For an instant she wondered if her mind had conjured up a vision of her brother because she could not bear to have her long search for him end in failure. Then the hand covering her mouth slipped down to give her chin an affectionate tweak. It was a fond gesture she recalled so well from her childhood.
“Dearest brother!” she whispered in Welsh, tugging her arms free to throw around him. “Is it really you? After Ma passed on, I came here looking for you, but I was told you were dead.”
“I came close enough.” He returned her embrace. “And I’d just as soon the rest of the world believes Hugh Conway is gone for good. As far as anybody else in Singapore knows, I’m a convict labourer serving a sentence for thievery.”
“Convict?” Bethan drew back from him a little.
“I walked right past you the other day on the street. You’ve grown up so much since I left Llanaled, I might not have recognised you if that man hadn’t called out your name. Once I found out where you were staying, I’ve come here every evening, hoping to catch you alone.”
“What about the Dauntless?” Bethan wasn’t certain she could bear to hear, but she had to know. “How did you get away? You didn’t harm anyone, did you? I’ve heard terrible stories of what goes on in mutinies.”
“So have I,” Hugh muttered. “And I didn’t want any part of that, I swear. The mutiny wasn’t planned. It just…happened, like a pot on the hob that boils over. I can’t say I’m sorry about the captain—a proper tyrant he was. But the officers and passengers didn’t deserve to be harmed.”
A sickening lump in the pit of her stomach eased for the first time since Simon had told her about the Sabine mutiny.
Simon! She couldn’t let him find her brother here.
“I tried to give the others a chance,” Hugh went on in a desperate rush, as if he’d been waiting three long years to tell someone the truth of what had happened. “I unlocked the hold where they were being kept, then I slipped overboard. I knew I’d be a dead man no matter which side won, so I took my chances with the sea instead. She almost had her way with me, but not quite. I don’t know how the fire started on the Dauntless, but when I heard about it afterwards, I was afraid it might be my fault. Perhaps if I’d left things alone, or if I’d stayed aboard instead of thinking only of my own skin…”
“Hugh, please,” Bethan managed to get a word in when his voice trailed off, “I’m glad you saved yourself, but you can tell me the rest later. Right now you need to get away from here before someone sees you.”

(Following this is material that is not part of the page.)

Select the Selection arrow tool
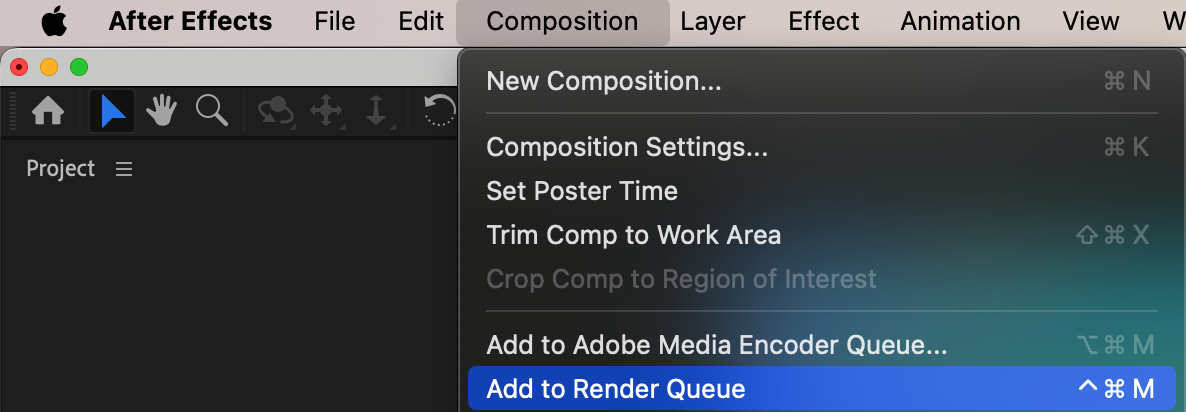1186x412 pixels. click(x=112, y=111)
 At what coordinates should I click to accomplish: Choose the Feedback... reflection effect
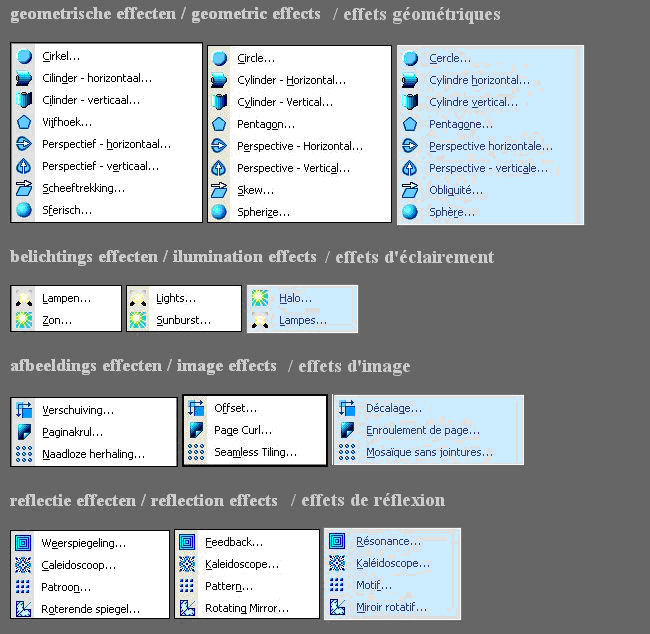pos(234,542)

“We both need to get away,” Hugh replied. “Can you get your hands on some money?”
Perhaps she could, but it would mean stealing from Simon. “Isn’t there some other way?”

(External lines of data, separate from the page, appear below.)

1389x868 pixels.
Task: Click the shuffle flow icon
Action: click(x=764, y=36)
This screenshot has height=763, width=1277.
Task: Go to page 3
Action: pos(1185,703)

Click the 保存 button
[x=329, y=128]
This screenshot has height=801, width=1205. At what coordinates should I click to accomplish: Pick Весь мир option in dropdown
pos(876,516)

“We won’t get far without money, cariad.” Hugh seemed to sense her misgivings. “This gentleman can spare it by the look of his fine house.”
“He can, but I hate to—” She’d been deceiving Simon for weeks, her conscience sneered, why did she balk at thievery?

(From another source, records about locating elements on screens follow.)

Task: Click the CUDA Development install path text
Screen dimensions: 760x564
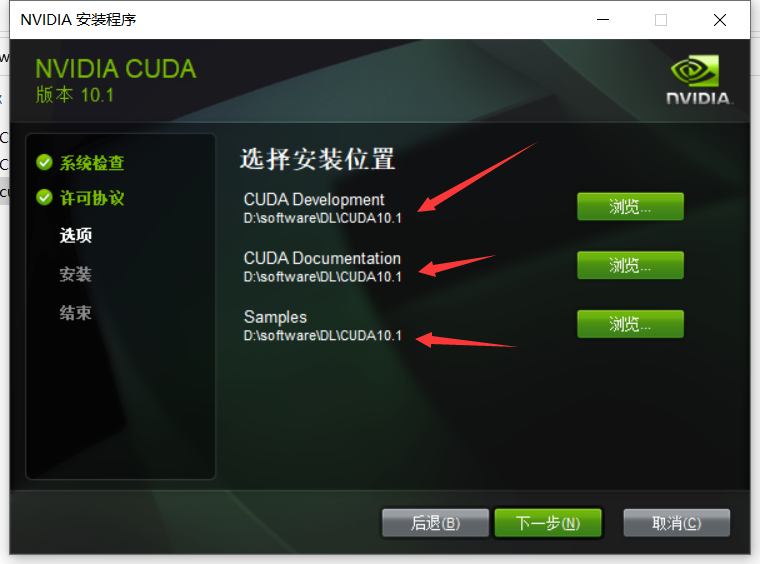Action: pos(322,219)
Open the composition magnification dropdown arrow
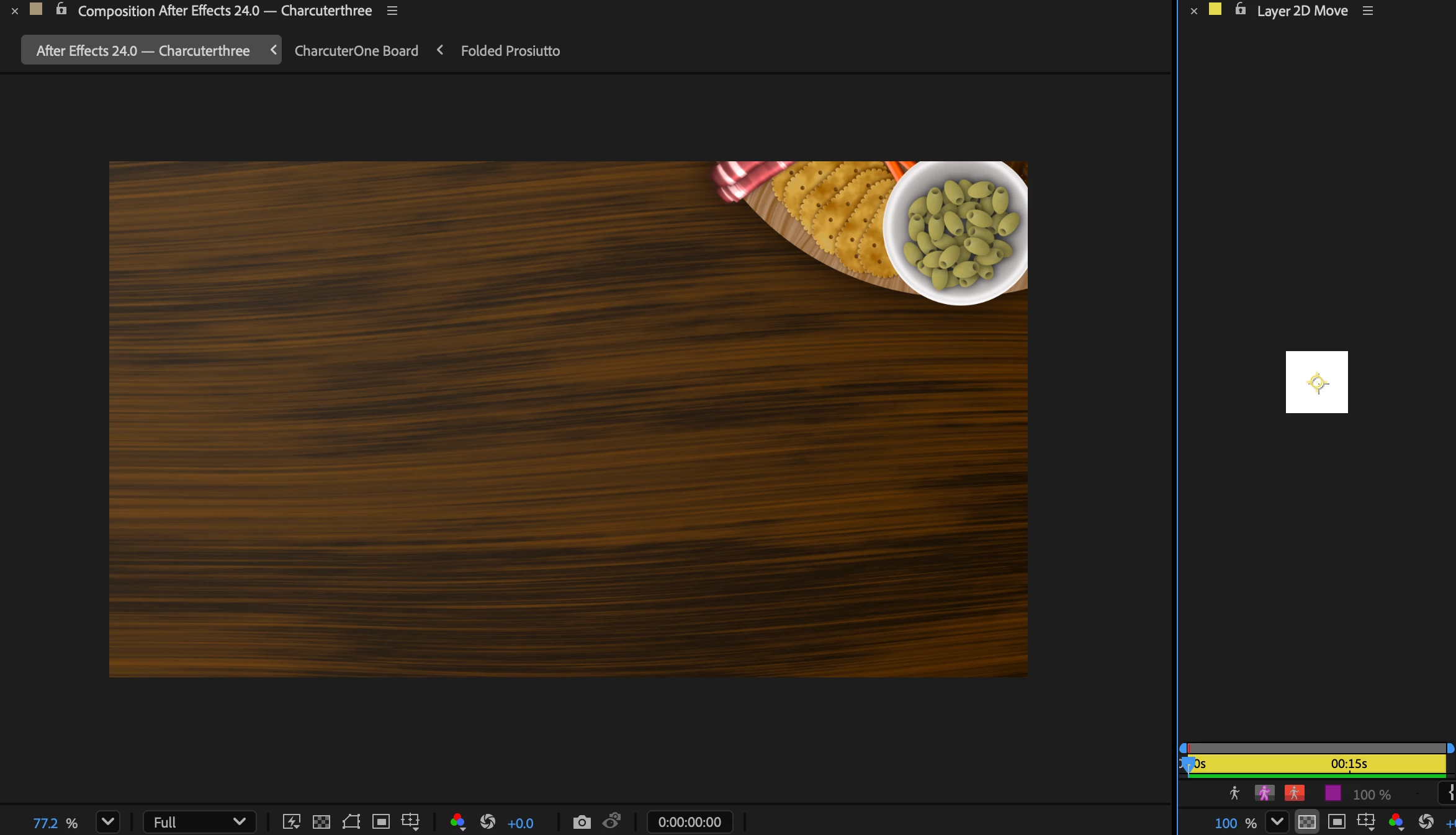This screenshot has height=835, width=1456. 107,822
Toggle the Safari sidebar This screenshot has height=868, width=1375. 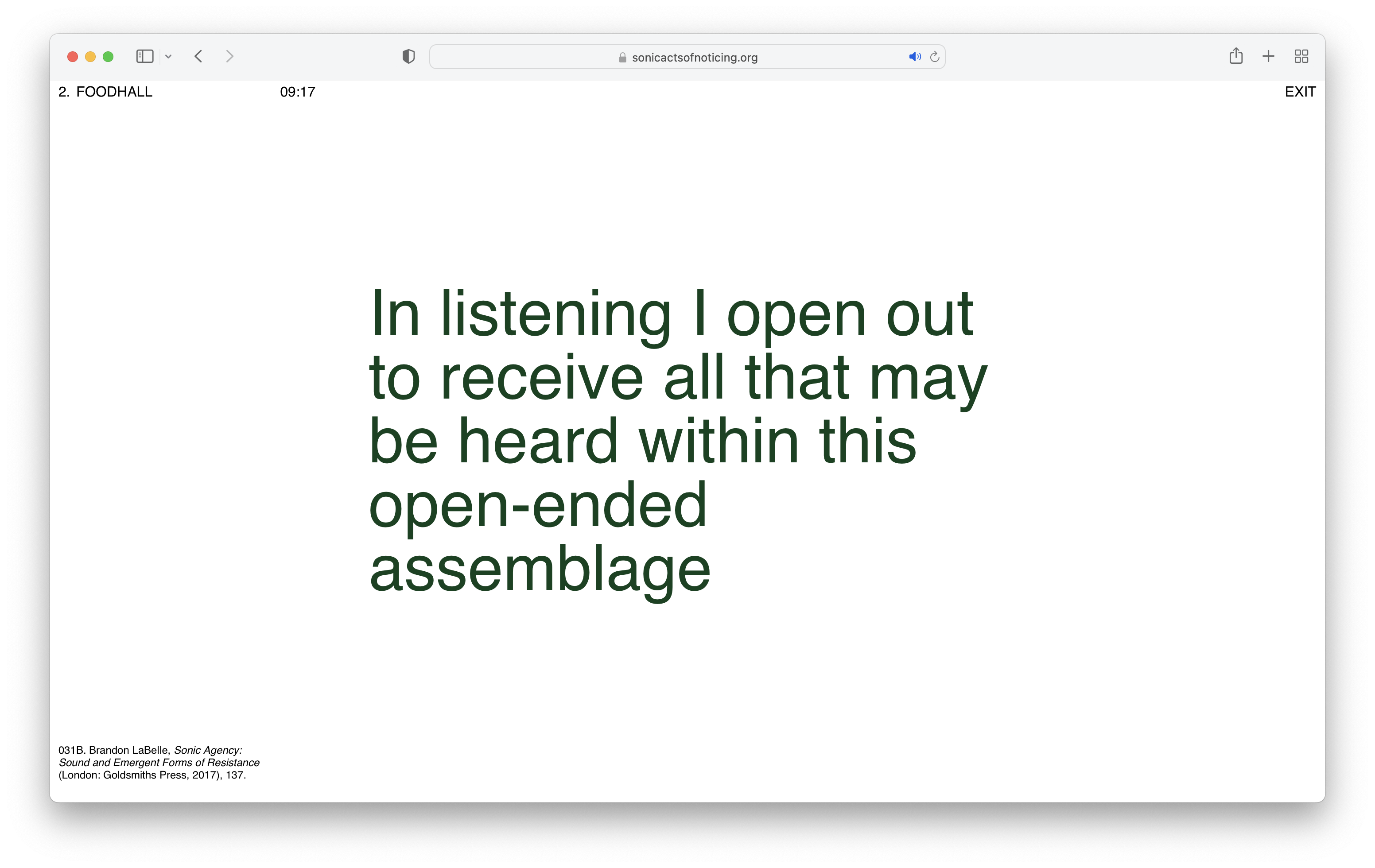(x=144, y=56)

“You want to get away, don’t you, and start a new life?” her brother pleaded. “That’s why you came out here, wasn’t it, so we could do that? There’s an American ship at anchor out in the roads and there’s no love lost between them and the English. If we can reach that ship with passage money, they’re bound to take us. Then we can make a fresh start in America—I hear it’s a grand place.”
“It’s too dangerous for you here. You must go now!” It wasn’t only fear for her brother’s safety that made her beg. She needed time to think. “Head down to the beach and wait for me there. Once everyone’s asleep, I’ll come find you and we can decide what to do.”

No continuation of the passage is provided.